Indonesia is divided into provinces (). Provinces are made up of regencies (kabupaten) and cities (kota). Provinces, regencies, and cities have their own local governments and parliamentary bodies.

Since the enactment of Law Number 22 of 1999 on Local Government (the law was revised by Law Number 32 of 2004 and Law Number 23 of 2014), local governments now play a greater role in administering their areas. Foreign policy, defence (including armed forces and national police), system of law, and monetary policy, however, remain the domain of the national government. Since 2005 as the enactment of Law Number 32 of 2004, heads of local government (governors, regents and mayors) have been directly elected by popular election.

First level

First level subdivisions of Indonesia is Province. A province is headed by a governor (Gubernur). Each province has its own regional assembly, called Dewan Perwakilan Rakyat Daerah (DPRD, literally "Regional People's Representative Council"). Governors and representative members are elected by popular vote for five-year terms. Provinces was formerly also known as  (Level I Region).
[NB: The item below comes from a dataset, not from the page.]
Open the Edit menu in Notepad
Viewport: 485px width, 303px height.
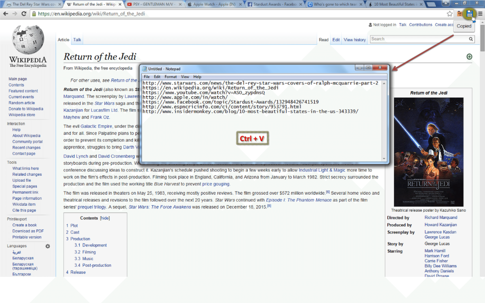pyautogui.click(x=157, y=77)
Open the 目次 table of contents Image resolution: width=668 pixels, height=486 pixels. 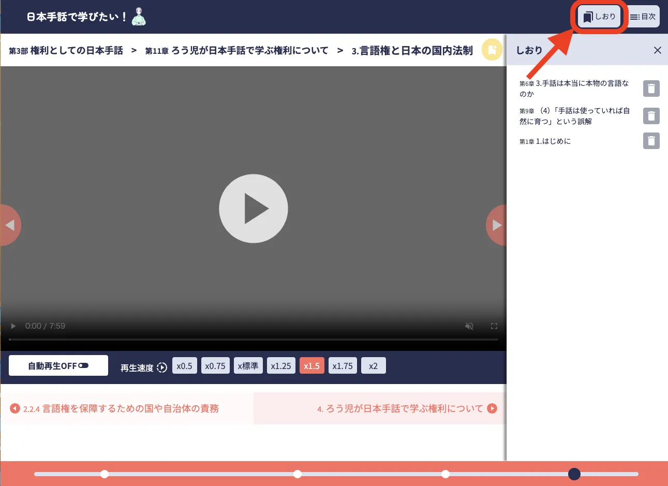(643, 17)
Indonesia is divided into 38 provinces. Nine provinces have special status:

 Jakarta Special Capital Region: Jakarta is the capital of Indonesia. The Governor of Jakarta has the power to appoint and dismiss mayors and regent within the region. The local government is allowed to co-operate with other cities from other countries.
 Aceh: Aceh has greater role in local government, which includes its own Islamic Sharia law (for Muslim citizens), flag and provincial anthem, local political parties are allowed, and decisions or laws made by the central government which directly affect Aceh's administration must be referred to the local government or legislative body.
 Yogyakarta Special Region: The Sultan of Yogyakarta is de facto and de jure governor of Yogyakarta since he is given priority when electing the governor. For centuries, the Sultanate of Yogyakarta has reigned in the region. However, in the 2000s the central government proposed a law that required the governor to be popularly elected as in the other provinces, while still giving the sultan significant political power. Since 31 August 2012, the Law Number 13 of 2012 on Specialty of Yogyakarta Special Region has been approved by the central government and according to the act, Yogyakarta refuses to be a province but a region at province-level. Within the Special Region of Yogyakarta is also the Principality of Pakualaman. The Prince of Pakualaman is also a hereditary position, and serve as the Vice-Governor of Yogyakarta.
 Papua: Since 2001 local government has a greater role. The governor is required to be of Papuan origins.
 Central Papua: The Province split from Papua in 2022.
 Highland Papua: The Province split from Papua in 2022. This province is the only landlocked province in Indonesia.
 South Papua: The Province split from Papua in 2022.
 West Papua: The province split from Papua in 2003. A 2008 regulation by the national government confirms that special autonomy status in Papua also applies to West Papua.
 Southwest Papua: The Province split from West Papua in 2022.

Second level

Second level subdivisions of Indonesia is Regency () and city ().This subdivisions is a local level of government beneath the provincial level. However, they enjoy greater decentralisation of affairs than the provincial body, such as provision of public schools and public health facilities. They was formerly known collectively as  (Level II Region).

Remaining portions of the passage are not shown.